When inflation is generally stable near the Fed's 2 percent target (as it was before the pandemic), it can nonetheless have substantial monthly fluctuations.1 One factor that can cause those fluctuations is sharp changes in supply or demand affecting narrow categories of consumption. The leading example is gasoline: We typically see large price changes for gasoline accompanied by movements in inflation in the same direction. In principle, the same relative price change for gasoline could be accomplished with an unchanged inflation rate. This would require small price changes for all other categories of goods and services in the opposite direction of the gasoline price change. In practice, we don't see that happen. Figure 1 below shows that this characterization applied more broadly when inflation was generally stable from 1995 to 2020: There was a negative relationship between the monthly share of relative price increases and the inflation rate. In the gasoline example, an extremely large increase in the price of gasoline would be a point on the left side of the figure: The share of relative price increases would be small — since only gasoline's relative price increases, and its share is about 2.5 percent of expenditure — and the inflation rate would be high.2

Figure 1: Inflation Vs. Share of Relative Price Increases, March 1995 - February 2020

Graph showing pre pandemic inflation versus share relative price increases.

The solid and dashed lines in Figure 1 are the means and two-standard-deviation prediction intervals from a local polynomial regression of inflation on the share of relative price increases. In Figure 2 below, we plot the monthly observations starting in March 2020, together with the pre-pandemic predicted relationship from Figure 1. The open circles and triangles represent the months from March 2020 to February 2023, color coded for the three 12-month intervals. The solid points in Figure 2 represent March through June of this year.

Figure 2: Inflation Vs. Share of Relative Price Increases Since March 2020

Graph showing inflation versus share relative price increases since March 2020.

As discussed in my April article, inflation obeyed its previous relationship during the first pandemic year but then "escaped" in the second and third years, with three quarters of the monthly inflation rates coming in above the two-standard-deviation prediction interval.3

In three of the last four months, inflation has been within the prediction interval based on data from the pre-pandemic era, when inflation was stable near the Fed's 2 percent target. This is the first such stretch since May 2021. In Figure 2, one can see that inflation was in the prediction interval for three months during the second pandemic year.
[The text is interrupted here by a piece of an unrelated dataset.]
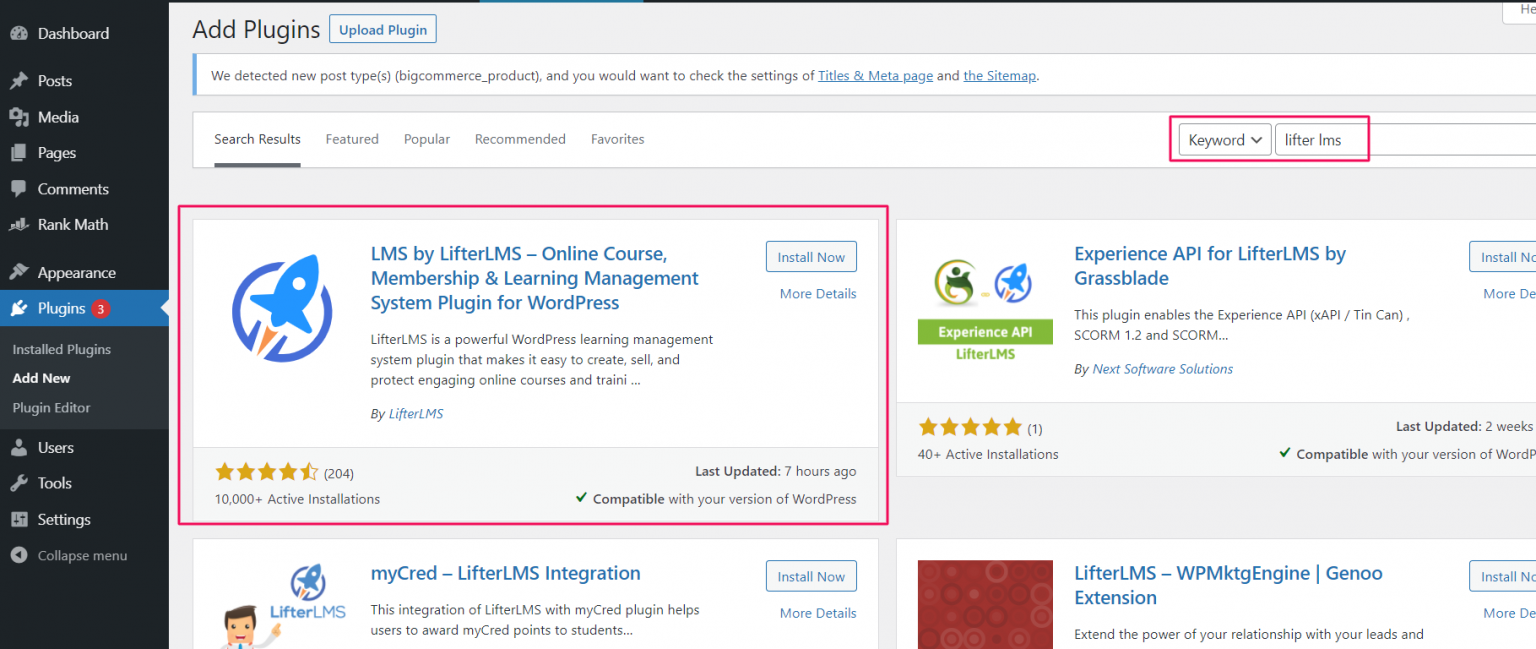Open Comments via its speech bubble icon
Viewport: 1536px width, 649px height.
(x=20, y=188)
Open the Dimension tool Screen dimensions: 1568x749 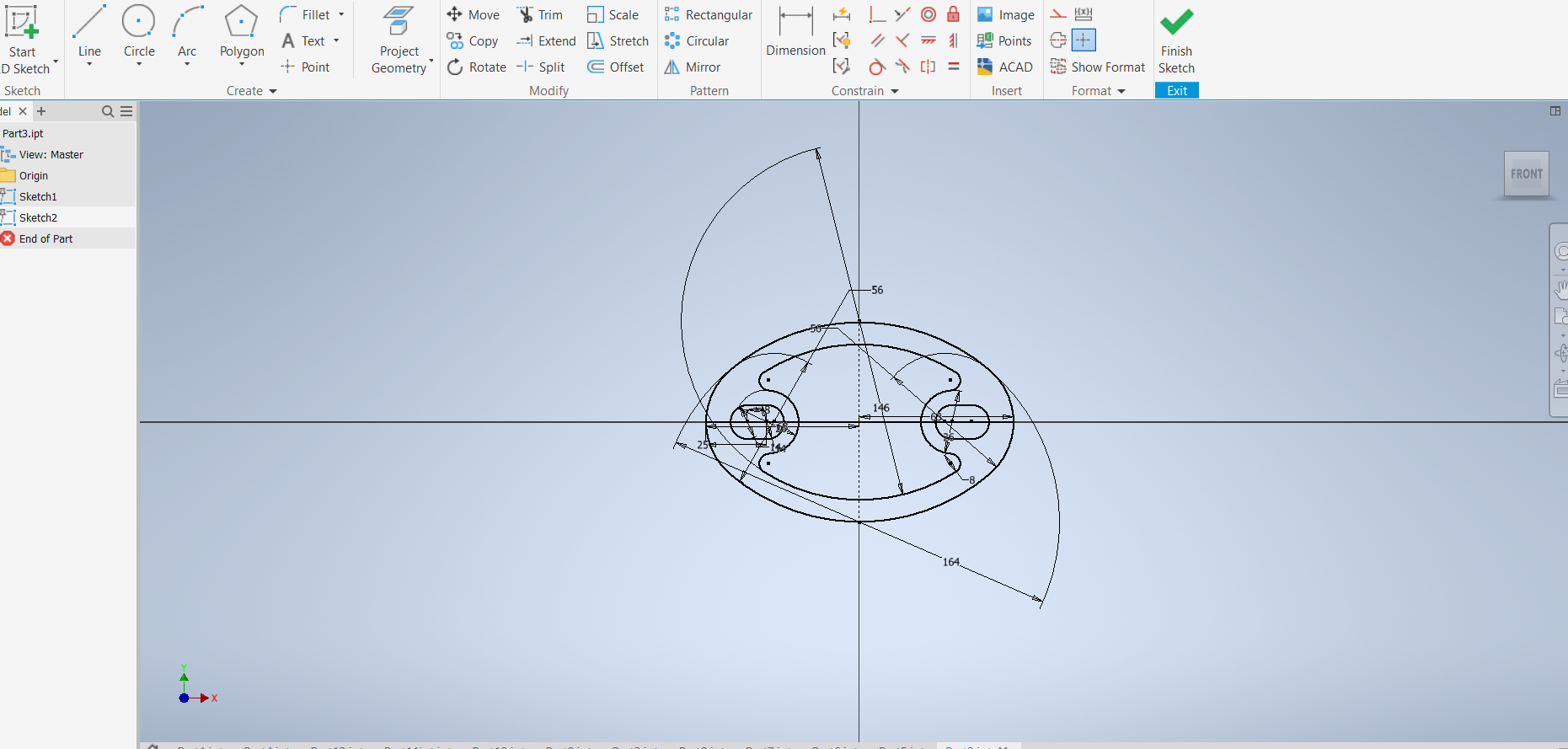tap(795, 34)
However, unlike the current run of three out of the past four months, those months of "on-track" inflation were spread throughout the year, coming in April, July and November of 2022.

The recent observations are encouraging signs that inflation may be back on track, although the recent monthly inflation rates each lie above the point prediction conditional on the share of relative price increases (the solid line in Figure 2). We won't need to wait long to add another data point to the picture: On Aug. 31, the Bureau of Economic Analysis will release PCE data for July.

 
1

Prior to the pandemic and early in the pandemic, there was much discussion of inflation having undershot the Fed's 2 percent target. From today's perspective, those undershoots look very small. I view them as consistent with stable inflation near target.

2

My article from April contains a slightly more detailed discussion of this relationship.

3

The data shown in my article from April do not line up exactly with the corresponding months in Figure 2 here due to data revisions.


Views expressed in this article are those of the author and not necessarily those of the Federal Reserve Bank of Richmond or the Federal Reserve System.